::: Source document :::
Wednesday, July 20, 2005

"Partisan hack"

I've seen the phrase "partisan hack" used quite a bit in the last 12 hours to describe John Roberts and it really bothers me. I have to say I think calling someone who edited the Law Review at Harvard and argued 39 cases in front of the Supreme Court before the age of 48 a "hack" makes you look ridiculous, makes Democrats look ridiculous, and does nothing to advance the Democratic agenda. He may be partisan, but he is not Clarence Thomas, he is well repsected by everyone (Dems and Republican's) who have worked with him and opposed him. He is accomplished and bright, yes he is conservative but what did you expect? Bush was reelected, there's a Republican Senate, of course Bush nominated a hard conservative. It really could be much worse, he could have picked a Clarence Thomas type.

I'm open to specific critcisms of the man, but to call people "hacks" just makes the Dems looks petty.

Money quote from the 2003 confirmation hearing

"There's no role for advocacy with respect to personal beliefs or views on the part of a judge. The judge is bound to follow the Supreme Court precedent, whether he agrees with it or disagrees with it, and bound to apply the rule of law in cases whether there's applicable Supreme Court precedent or not. Personal views, personal ideology, those have no role to play whatever."

Tuesday, July 19, 2005

Highlights from the 2003 confirmation hearing of Roberts - Part II

Durbin questions Roberts views on racial profiling and mandatory minimums,
"It is an observation which was made several years ago, relative to the issue of racial profiling. I know if I asked you what your position is on racial profiling what you would say, what we would all say. We are opposed to it. It is not just, it is not fair. We certainly do not want it in America.
::: Recorded data :::
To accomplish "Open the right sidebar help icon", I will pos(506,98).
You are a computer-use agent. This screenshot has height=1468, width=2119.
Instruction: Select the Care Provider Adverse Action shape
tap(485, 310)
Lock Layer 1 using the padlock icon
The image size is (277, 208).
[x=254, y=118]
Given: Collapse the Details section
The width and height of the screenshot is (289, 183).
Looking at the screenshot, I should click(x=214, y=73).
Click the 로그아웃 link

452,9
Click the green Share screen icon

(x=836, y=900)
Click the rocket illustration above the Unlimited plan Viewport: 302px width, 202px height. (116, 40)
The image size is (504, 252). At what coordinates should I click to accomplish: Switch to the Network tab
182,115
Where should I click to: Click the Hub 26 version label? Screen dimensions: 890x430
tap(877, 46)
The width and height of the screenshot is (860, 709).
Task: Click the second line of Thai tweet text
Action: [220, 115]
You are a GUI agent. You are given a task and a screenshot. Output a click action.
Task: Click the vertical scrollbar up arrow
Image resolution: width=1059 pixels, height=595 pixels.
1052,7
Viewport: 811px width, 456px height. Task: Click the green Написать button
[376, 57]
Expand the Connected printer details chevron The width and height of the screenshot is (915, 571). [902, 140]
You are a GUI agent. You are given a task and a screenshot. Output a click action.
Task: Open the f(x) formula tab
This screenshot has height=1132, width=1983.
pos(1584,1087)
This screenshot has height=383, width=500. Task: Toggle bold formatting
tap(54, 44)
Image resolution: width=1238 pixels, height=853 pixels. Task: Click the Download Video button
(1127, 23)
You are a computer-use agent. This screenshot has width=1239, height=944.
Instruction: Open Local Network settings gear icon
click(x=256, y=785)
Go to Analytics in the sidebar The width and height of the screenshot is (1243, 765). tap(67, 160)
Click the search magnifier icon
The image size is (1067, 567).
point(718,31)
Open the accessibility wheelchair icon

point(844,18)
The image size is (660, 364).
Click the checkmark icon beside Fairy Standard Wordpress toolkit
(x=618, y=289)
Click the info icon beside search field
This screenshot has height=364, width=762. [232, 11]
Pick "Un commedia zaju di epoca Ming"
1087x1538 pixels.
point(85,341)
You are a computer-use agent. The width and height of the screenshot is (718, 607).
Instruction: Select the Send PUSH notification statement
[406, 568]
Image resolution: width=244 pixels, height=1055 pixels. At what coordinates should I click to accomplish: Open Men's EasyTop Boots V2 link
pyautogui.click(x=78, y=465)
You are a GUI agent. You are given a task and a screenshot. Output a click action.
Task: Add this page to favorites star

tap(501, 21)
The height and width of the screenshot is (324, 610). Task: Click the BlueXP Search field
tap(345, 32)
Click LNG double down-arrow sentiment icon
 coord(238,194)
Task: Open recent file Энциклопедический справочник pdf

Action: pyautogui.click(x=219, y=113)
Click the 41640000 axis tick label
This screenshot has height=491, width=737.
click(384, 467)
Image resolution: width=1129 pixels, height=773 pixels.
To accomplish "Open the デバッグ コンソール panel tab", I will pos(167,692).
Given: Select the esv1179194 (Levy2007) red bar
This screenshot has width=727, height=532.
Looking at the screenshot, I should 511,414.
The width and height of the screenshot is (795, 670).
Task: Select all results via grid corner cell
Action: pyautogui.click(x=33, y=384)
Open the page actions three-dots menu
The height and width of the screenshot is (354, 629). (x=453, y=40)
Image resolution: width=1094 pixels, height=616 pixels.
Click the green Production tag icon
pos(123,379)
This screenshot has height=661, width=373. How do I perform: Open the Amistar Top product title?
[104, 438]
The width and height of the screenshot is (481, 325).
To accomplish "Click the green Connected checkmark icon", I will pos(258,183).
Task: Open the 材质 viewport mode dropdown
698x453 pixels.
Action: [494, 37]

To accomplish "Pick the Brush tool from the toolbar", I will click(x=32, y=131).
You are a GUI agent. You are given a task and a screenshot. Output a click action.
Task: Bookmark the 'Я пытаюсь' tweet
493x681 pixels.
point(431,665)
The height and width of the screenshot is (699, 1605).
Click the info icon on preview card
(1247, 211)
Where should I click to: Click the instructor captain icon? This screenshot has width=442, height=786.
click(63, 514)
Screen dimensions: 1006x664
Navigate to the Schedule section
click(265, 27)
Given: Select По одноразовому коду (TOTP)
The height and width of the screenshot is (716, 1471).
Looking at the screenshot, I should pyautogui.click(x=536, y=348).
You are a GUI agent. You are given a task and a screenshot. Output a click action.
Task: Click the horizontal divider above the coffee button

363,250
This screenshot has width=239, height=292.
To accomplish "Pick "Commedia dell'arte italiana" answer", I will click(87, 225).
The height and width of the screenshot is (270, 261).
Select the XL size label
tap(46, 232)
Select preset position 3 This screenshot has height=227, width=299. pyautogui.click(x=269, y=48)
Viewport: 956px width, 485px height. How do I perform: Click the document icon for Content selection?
:::
> To be done
1 - Can you give the passage of the John Roberts blog post again, starting at the words "Tuesday, July 19, 2005" and stopping after "it in America.", with "racial profiling" swapped for "traffic stops"?
2 - How would the blog post about John Roberts go on from its last sentence? Write the next part.
The material has no connection to the text.

> Task results
1 -
Tuesday, July 19, 2005

Highlights from the 2003 confirmation hearing of Roberts - Part II

Durbin questions Roberts views on traffic stops and mandatory minimums,
"It is an observation which was made several years ago, relative to the issue of traffic stops. I know if I asked you what your position is on traffic stops what you would say, what we would all say. We are opposed to it. It is not just, it is not fair. We certainly do not want it in America.

2 -
But I came across some statistics which trouble me, and I have asked virtually every nominee at all sorts of levels, Department of Justice and Judiciary, for a reaction and what they think we should do about the following. I want to make sure I get these numbers right as I give them to you. I am just trying to remember them off the top of my head.

But we have a situation in America today where 12 percent of our population are African-Americans. The Drug Enforcement Administration believes that 11 percent of the drug users in America are African-American, but 35 percent of those arrested for drug violations are African-American, 53 percent of those convicted in State Courts for drug felonies are African-American, and 58 percent of those currently incarcerated in State prison for drug felony are African-Americans.

I would like your reaction to that. You are asking for a major position in the administration of justice, and if we are honest about our opposition to racial profiling, what do these numbers mean in terms of our system of justice, in general terms, and in specific terms, the whole question of minimum mandatory sentencing."

Roberts response,
"I think that sort of statistical disparity ought to spark further inquiry. I mean, it sort of points out we may have a potential problem here, and I think you want to find out what is behind the numbers because any statistical grouping that shows that kind of disparity would suggest that there may be a problem not treating people as individuals, and that is sort of at the core of our constitutional liberties, that we don't group people according to characteristics and say, well, you share this characteristic, and so you must be like this, this and this. We treat people as individuals.

No matter how compelling the statistical evidence may be, it shows that whatever group it is, and 99-whatever percent here is, that's not what due process means, that's not what liberty means, that's not what the various protections of the Bill of Rights mean; that you're part of a group that more often than not is subject to this or does this, and therefore we're going to treat you as a member of a group, rather than an individual.

So that type of disparity, I think, is one that ought to concern people, and spark interest, and call people to look to see what's behind the numbers and why that's the case."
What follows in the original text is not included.